After applying the code, we now have a complete set of data composed of 25 observation, across 4 measurements, and between 2 classes. We now have to develop a robust way in order to use the training set for classification. There are different methods for performing classification based on a training set, each with their own advantages. For example, the k-nearest neighbors uses a voter model, which determines the classification of an object by taking k training objects which properties are closest to the tested object through a distance metric, and taking the class which forms the majority of the set. This method is known as a supervised learning method, which performs machine learning with information regarding the training set provided beforehand of the learning process.

For the activity, however, we would use a more interesting way of performing classification and machine learning across data, known as Linear Discriminant Analysis (LDA). LDA is a more statistical approach of performing classification, in that it uses covariance of objects across classes. To discuss this, we first illustrate the concept of decision boundaries.

Suppose a scattered set of data, with observations from the data belonging to one of at least two classes, as shown by the figure below. By looking at the data, the classes appear as two clusters in space, seemingly separated by a long line. Using the k-NN classification method would seem to be a good method to use for the data set, until we start classifying at objects which appear between the clusters, where the classification may depend on the density of observations, and not on the measurements itself. Instead, we consider building a decision boundary, which would split the data into their respective classes. A linear decision boundary can be a line, a plane, or a hyperplane, depending on the dimensionality of the data. LDA determines the decision boundary by finding the projection which maximizes the separability between the classes, determined by the Fisher Discriminant. The solution to maximixing the Fisher Discriminant is a linear decision boundary. The method is similar to Principal Component Analysis that they both exploit the variance across the observations. Instead of using separability, PCA uses clustering by minimizing the variance.

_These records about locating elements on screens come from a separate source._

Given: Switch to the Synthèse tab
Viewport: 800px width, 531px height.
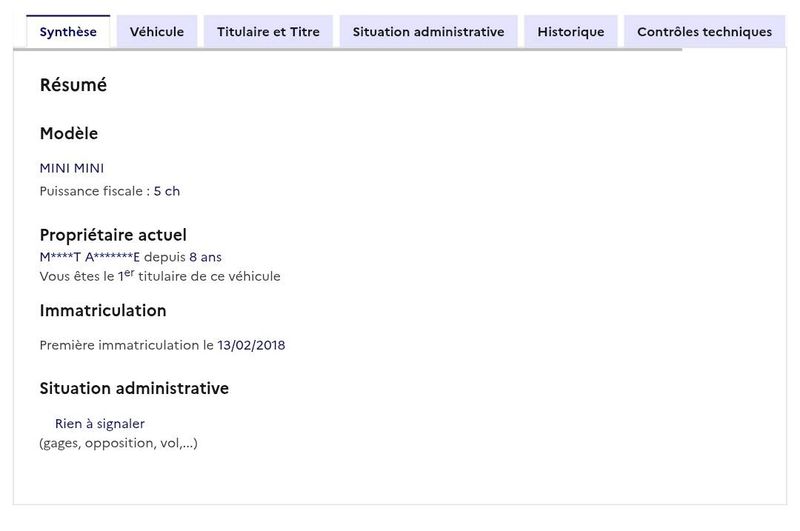Looking at the screenshot, I should point(68,32).
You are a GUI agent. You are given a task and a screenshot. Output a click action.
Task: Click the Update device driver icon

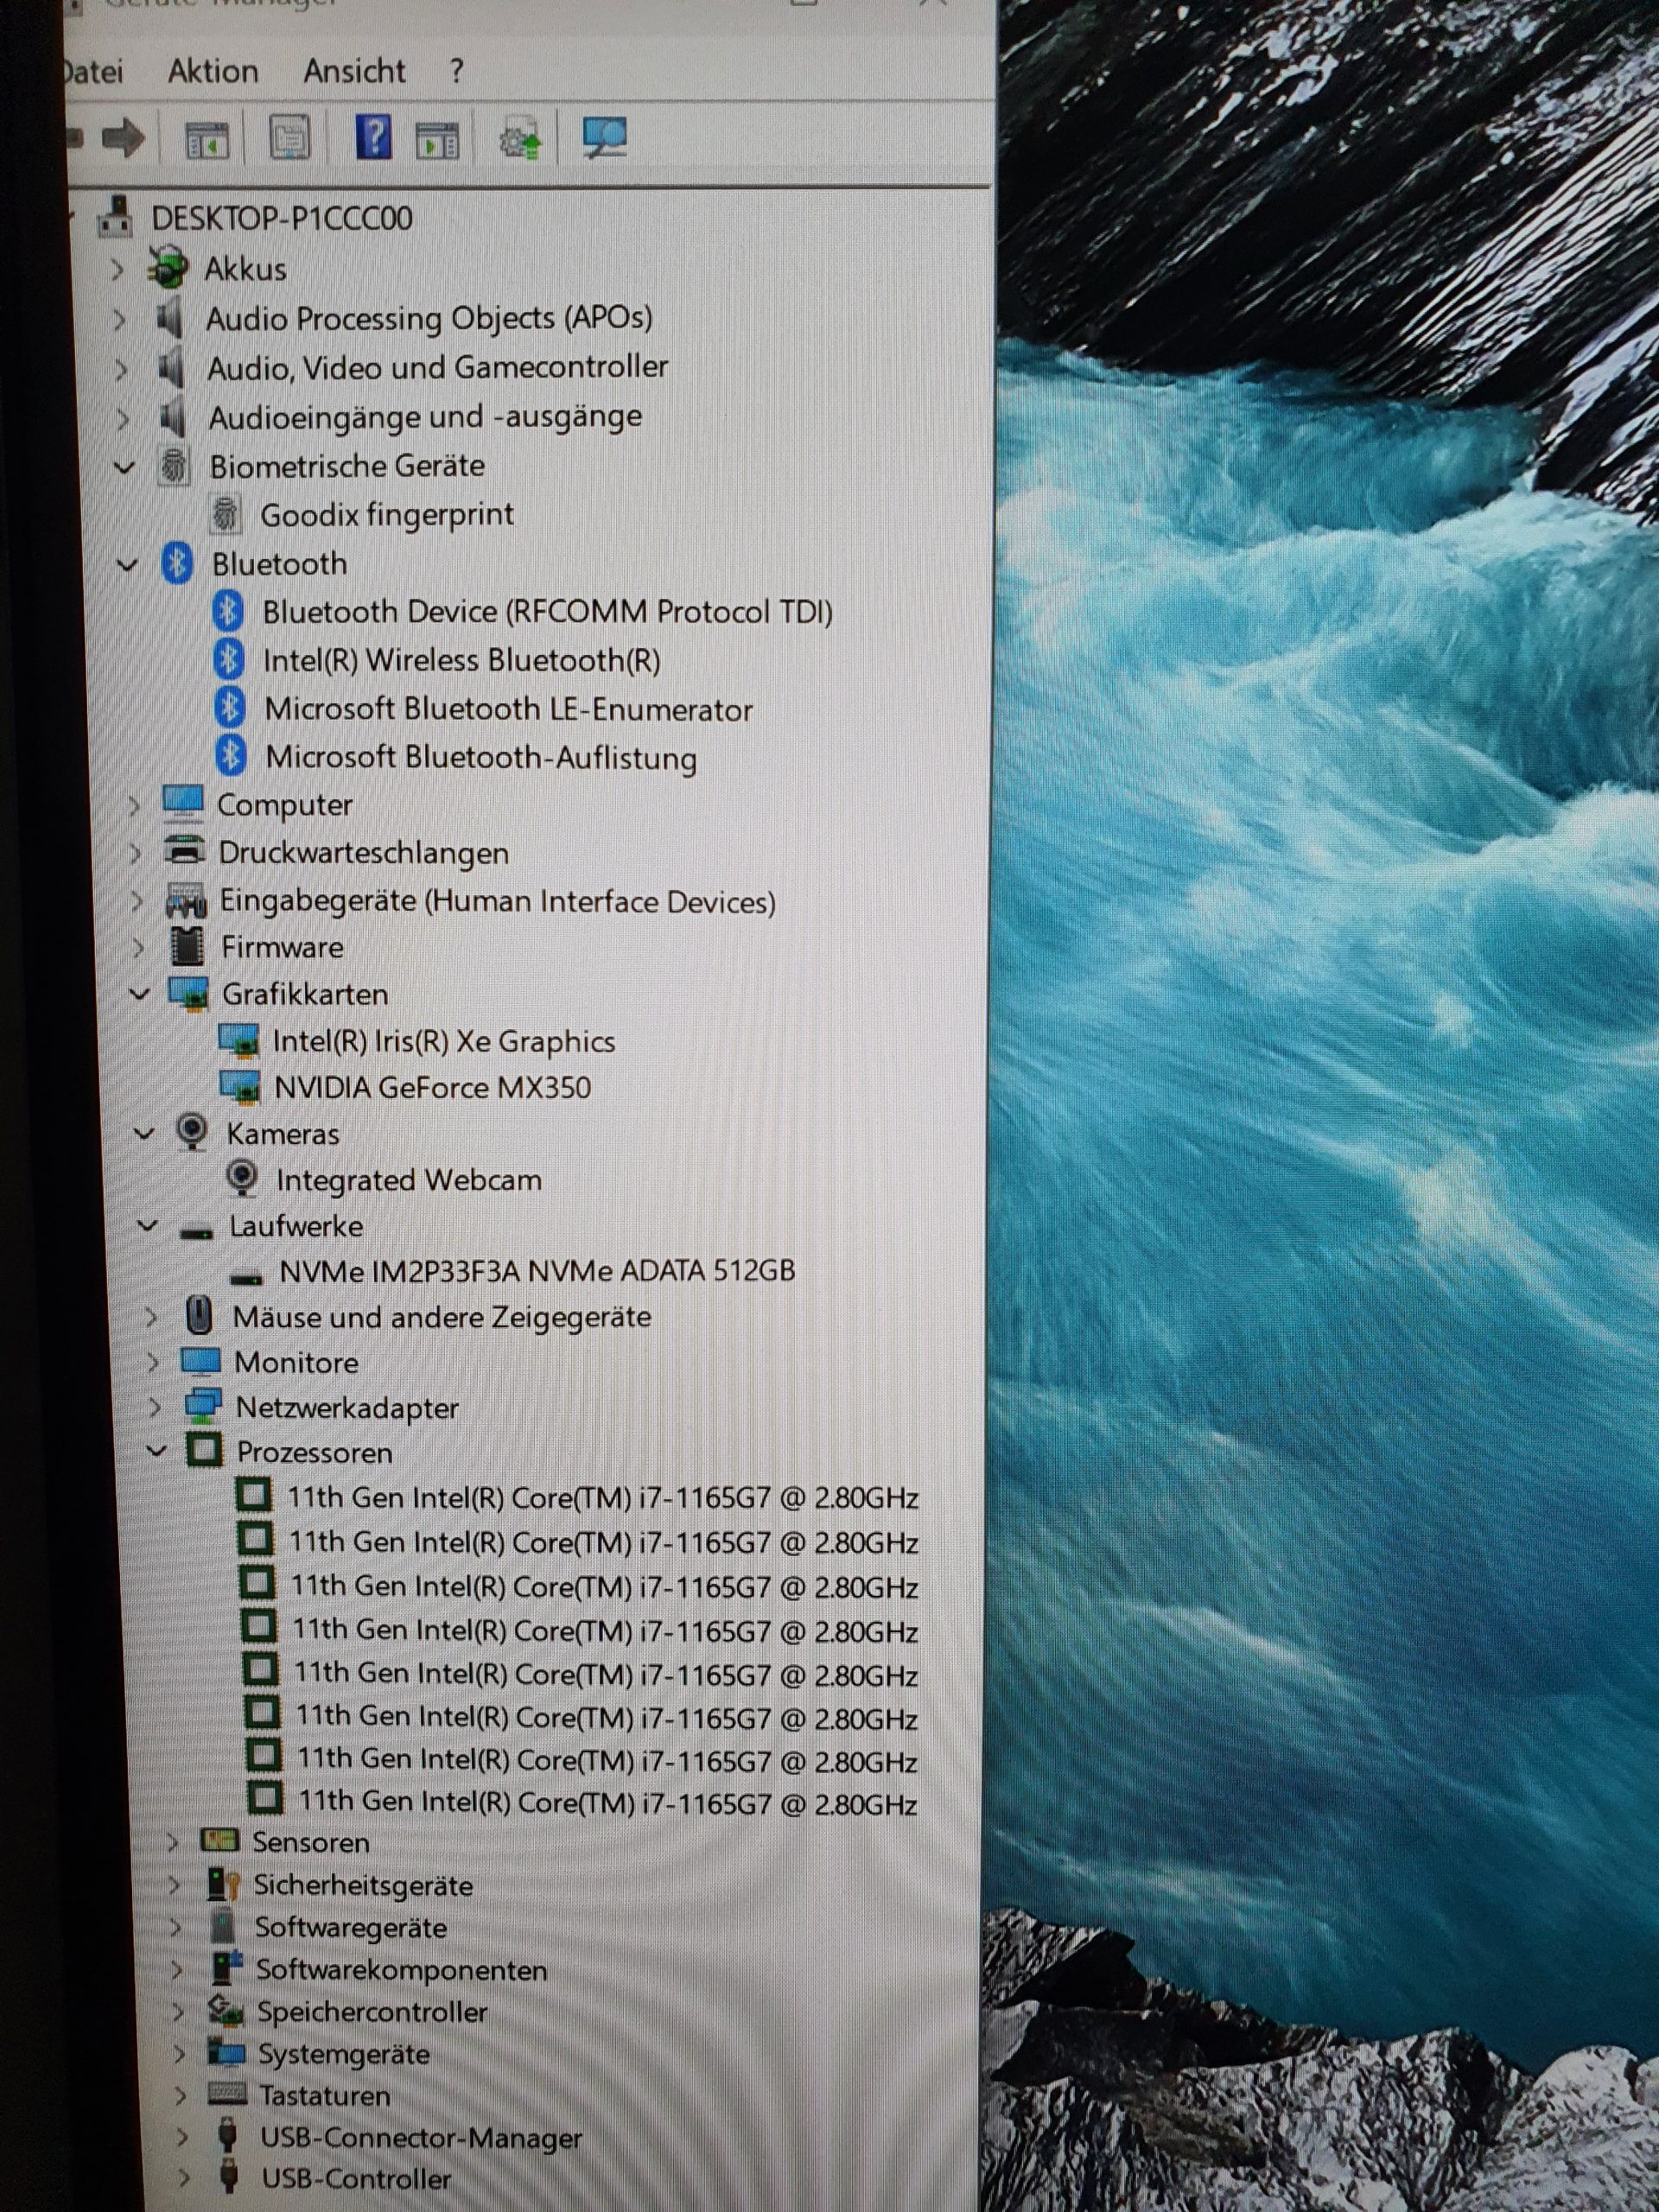[x=520, y=139]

We apply Linear Discriminant Analysis to the data by converting the observations between oranges and bananas to a large matrix composed of observation vectors, we use the following code, based on (…), for performing the LDA.

globalMean = cumsum([A; B],1)/(length([A;B])/class)
globalMean = globalMean($,:)

//Mean-corrected Data
mcdA = []
mcdB = []
for i = 1:feat
    mcdA = [mcdA, A(:,i) - globalMean(i)]
    mcdB = [mcdB, B(:,i) - globalMean(i)]
end


covarA = ((mcdA') * mcdA) / (length(A)/class)
covarB = ((mcdB') * mcdB) / (length(B)/class)
pooledCovar =  (((length(A)/class)*covarA) + ((length(B)/class)*covarB))/(length([A;B])/class)

prior = [(length(A)/class)/(length([A;B])/class); (length(B)/class)/(length([A;B])/class)]


funcA = (meanA * inv(pooledCovar) * ktot) - 0.5*(meanA * inv(pooledCovar) *  meanA') + log(prior(1))
funcB = (meanB * inv(pooledCovar) * ktot) - 0.5*(meanB * inv(pooledCovar) *  meanB') + log(prior(2))

We can now perform the classification between the images of orange and banana by comparing the values returned from the funcA and funcB. If funcA is larger than funcB, the observation lies on the side of the decision boundary that classfies the objects as orange. If, instead, funcB is larger than funcA, the observation falls to being classified as a banana. After performing LDA, it was determined that the decision boundary given by the analysis fully separates the classes against each other.

Due to a lack of data that can be gathered from the internet, the method was tested by performing cross-validation. Cross-validation involves splitting the set of data into training and testing sets, and performing the analysis. This is repeated until it covers the entire observation set, and is done with different sizes for the testing and training set. For our case, the analysis was tested by taking between one to ten objects, and ran through 20000 testing cycles. The performance was then measured using its prediction rate, which is given by the number of correct predictions. The result is given by the plot below.

performance-plot

Observing the plot, we could see that the performance of LDA decreases as the number of objects within the training set decreases. However, the decrease is not drastic, after the first few removals from the training set. At ten objects removed from the training set, the prediction rate of the classifier reaches 85.3%, which is good given that 10 objects is already a 40% decrease of objects in the training set. This implies that the classifier, given the observations, is robust, and may still perform well even with a smaller training set.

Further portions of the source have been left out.